FloodShield: Securing the SDN Infrastructure Against Denial-of-Service Attacks

Published in IEEE International Conference On Trust, Security And Privacy In Computing And Communications, 2018

Recommended citation:
Menghao Zhang, Jun Bi, Jiasong Bai, Guanyu Li. "FloodShield: Securing the SDN Infrastructure Against Denial-of-Service Attacks". In The 17th IEEE International Conference On Trust, Security And Privacy In Computing And Communications (TrustCom '18), New York, NY, USA, August 1-3, 2018.

Abstract:
Software-Defined Networking (SDN) has attracted great attention from both academia and industry. However, the deployment of SDN has faced some critical security issues, such as Denial-of-Service (DoS) attacks on the SDN infrastructure. One such DoS attack is the data-to-control plane saturation attack, where an attacker floods a large number of packets to trigger massive table-misses and packet-in messages in the data plane. This attack can exhaust resources of different components of the SDN infrastructure, including TCAM and buffer memory in the data plane, bandwidth of the control channel, and CPU cycles of the controller. In this paper, we analyze the vulnerability of SDN against the data-to-control plane saturation attack extensively and design FloodShield, a comprehensive, deployable and lightweight SDN defense framework to mitigate this dedicated DoS attack.
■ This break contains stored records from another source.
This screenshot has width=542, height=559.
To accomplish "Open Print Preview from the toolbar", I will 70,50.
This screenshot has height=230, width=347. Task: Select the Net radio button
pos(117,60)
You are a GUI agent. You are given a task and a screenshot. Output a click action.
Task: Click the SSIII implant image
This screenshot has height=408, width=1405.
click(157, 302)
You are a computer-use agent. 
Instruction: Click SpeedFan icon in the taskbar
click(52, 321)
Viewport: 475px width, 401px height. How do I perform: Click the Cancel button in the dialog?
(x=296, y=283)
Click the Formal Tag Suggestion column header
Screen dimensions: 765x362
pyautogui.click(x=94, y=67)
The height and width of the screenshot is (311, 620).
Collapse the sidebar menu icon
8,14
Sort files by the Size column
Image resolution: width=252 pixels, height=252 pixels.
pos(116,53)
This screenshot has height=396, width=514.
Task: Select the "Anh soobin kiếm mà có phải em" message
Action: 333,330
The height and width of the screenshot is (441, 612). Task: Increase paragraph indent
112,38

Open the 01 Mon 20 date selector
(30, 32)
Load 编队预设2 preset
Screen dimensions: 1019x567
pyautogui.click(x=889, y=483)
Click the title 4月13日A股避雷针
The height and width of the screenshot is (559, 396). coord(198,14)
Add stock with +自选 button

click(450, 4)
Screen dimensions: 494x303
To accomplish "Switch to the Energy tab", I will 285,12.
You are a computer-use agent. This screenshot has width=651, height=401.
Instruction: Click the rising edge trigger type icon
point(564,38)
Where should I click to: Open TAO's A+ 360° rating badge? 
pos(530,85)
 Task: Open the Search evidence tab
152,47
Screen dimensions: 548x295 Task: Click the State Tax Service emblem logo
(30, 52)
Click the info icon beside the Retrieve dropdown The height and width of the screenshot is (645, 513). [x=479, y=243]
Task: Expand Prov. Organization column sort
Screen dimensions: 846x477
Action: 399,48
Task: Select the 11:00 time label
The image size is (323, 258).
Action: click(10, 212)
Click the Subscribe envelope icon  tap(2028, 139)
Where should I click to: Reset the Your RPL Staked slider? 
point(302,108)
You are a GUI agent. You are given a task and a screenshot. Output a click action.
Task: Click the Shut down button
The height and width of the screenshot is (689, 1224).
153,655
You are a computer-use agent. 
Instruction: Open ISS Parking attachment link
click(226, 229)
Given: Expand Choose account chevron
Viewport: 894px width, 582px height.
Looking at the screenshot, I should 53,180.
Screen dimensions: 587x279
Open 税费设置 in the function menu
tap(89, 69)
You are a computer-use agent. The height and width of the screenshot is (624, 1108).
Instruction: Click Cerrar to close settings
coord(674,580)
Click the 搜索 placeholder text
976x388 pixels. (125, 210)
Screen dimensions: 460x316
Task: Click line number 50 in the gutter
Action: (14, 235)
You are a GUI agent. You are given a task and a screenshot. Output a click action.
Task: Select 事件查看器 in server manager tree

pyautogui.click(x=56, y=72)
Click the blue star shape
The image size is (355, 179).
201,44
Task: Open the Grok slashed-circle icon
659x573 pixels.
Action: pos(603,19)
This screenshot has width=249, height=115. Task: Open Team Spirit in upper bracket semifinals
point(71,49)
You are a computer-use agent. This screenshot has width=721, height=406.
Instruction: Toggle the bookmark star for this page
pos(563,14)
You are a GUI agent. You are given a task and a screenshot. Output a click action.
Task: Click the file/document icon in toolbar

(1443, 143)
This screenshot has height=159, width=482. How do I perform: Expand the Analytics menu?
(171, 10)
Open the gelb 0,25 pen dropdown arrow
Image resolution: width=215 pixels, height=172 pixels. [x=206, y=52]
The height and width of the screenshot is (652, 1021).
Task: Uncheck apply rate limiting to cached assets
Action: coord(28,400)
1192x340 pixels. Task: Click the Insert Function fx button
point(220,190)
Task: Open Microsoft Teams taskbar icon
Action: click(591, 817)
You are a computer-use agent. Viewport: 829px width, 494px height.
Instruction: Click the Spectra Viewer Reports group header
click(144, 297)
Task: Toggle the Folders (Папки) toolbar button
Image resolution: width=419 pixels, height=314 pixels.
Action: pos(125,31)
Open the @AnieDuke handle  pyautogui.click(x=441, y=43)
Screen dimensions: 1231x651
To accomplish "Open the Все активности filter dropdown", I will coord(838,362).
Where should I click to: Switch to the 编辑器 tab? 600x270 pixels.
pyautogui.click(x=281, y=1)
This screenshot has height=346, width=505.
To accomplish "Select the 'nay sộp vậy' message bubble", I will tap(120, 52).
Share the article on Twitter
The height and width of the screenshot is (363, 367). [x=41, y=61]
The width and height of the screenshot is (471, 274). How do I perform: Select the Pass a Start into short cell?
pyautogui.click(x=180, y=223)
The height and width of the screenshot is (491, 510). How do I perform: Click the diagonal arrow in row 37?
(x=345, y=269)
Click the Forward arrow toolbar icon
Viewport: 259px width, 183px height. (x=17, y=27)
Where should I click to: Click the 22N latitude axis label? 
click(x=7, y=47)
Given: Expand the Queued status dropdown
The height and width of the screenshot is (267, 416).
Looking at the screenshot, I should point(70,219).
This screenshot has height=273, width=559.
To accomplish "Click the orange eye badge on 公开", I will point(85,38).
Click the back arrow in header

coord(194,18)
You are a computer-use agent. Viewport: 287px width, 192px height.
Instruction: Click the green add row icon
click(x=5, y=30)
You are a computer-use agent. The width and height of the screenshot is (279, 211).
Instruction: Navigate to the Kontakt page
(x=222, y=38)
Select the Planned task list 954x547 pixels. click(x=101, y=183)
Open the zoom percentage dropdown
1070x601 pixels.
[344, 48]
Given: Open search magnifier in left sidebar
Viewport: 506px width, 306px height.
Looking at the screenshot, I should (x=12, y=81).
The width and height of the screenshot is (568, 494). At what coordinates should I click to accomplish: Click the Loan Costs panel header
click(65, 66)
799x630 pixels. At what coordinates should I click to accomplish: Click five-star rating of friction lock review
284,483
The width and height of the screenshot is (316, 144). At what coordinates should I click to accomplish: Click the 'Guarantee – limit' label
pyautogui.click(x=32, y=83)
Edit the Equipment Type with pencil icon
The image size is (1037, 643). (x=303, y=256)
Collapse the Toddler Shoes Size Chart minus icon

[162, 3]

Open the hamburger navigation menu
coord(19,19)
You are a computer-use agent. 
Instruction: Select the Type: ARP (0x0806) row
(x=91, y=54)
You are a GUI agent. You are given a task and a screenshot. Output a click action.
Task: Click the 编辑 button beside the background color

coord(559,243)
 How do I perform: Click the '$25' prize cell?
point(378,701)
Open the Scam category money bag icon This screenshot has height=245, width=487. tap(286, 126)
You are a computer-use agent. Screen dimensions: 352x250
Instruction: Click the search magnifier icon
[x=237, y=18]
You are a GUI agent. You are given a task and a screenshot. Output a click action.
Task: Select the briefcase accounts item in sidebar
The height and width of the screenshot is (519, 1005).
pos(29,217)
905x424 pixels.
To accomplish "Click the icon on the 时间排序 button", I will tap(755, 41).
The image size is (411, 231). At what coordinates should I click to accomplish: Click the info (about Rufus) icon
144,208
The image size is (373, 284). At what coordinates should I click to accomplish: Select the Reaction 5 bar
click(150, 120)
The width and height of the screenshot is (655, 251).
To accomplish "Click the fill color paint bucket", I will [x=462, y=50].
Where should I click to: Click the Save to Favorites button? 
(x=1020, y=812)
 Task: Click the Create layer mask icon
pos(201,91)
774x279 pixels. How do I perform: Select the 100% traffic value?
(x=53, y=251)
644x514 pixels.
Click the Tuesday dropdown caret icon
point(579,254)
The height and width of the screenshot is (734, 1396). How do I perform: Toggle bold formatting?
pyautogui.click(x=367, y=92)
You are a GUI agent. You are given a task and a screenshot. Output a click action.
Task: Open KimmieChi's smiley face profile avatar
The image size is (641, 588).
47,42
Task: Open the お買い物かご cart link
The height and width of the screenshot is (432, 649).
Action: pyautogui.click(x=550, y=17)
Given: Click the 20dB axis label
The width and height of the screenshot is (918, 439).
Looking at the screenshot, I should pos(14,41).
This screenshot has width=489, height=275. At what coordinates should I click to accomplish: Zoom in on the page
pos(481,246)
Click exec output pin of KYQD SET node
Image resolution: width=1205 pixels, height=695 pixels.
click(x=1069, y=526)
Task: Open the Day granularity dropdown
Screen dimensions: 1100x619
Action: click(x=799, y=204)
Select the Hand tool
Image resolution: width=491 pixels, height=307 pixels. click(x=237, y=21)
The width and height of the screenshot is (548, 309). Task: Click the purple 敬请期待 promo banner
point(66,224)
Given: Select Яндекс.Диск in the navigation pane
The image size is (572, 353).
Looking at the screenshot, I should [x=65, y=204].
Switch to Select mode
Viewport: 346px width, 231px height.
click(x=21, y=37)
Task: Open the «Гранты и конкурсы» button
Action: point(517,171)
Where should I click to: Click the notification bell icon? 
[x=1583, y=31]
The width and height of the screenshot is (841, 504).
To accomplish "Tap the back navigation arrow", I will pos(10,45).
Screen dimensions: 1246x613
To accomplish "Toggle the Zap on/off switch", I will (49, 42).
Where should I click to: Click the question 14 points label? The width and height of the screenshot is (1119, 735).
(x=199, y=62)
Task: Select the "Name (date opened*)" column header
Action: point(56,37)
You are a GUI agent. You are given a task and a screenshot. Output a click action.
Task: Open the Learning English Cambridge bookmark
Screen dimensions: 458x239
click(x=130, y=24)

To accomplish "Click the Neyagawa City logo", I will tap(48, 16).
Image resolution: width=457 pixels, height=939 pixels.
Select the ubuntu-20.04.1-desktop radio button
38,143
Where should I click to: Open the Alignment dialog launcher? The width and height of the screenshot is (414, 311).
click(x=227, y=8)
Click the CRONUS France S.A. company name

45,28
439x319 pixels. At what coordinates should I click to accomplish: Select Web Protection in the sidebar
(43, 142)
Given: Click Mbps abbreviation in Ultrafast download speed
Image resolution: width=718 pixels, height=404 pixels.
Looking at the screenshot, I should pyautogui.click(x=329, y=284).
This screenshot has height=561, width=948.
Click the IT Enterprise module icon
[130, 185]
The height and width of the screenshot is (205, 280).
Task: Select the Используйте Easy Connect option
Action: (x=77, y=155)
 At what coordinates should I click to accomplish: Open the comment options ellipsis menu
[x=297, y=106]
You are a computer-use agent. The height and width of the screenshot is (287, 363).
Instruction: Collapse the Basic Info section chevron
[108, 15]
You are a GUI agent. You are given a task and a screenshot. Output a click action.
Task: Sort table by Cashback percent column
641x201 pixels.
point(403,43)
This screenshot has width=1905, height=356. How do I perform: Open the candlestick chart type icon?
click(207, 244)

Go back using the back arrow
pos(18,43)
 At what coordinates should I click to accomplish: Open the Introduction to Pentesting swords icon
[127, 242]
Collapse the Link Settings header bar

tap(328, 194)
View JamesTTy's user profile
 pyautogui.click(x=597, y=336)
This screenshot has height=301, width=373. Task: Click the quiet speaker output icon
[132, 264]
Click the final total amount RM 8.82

FloodShield combines the following two techniques: 1) source address validation which filters forged packets directly in the data plane, and 2) stateful packet supervision which monitors traffic states of real addresses and performs dynamic countermeasures based on evaluation scores and network resource usages. Implementations and experiments demonstrate that, compared with previous defense frameworks, FloodShield provides effective protection for all three components of the SDN infrastructure - data plane, control channel and control plane - with less resource consumption.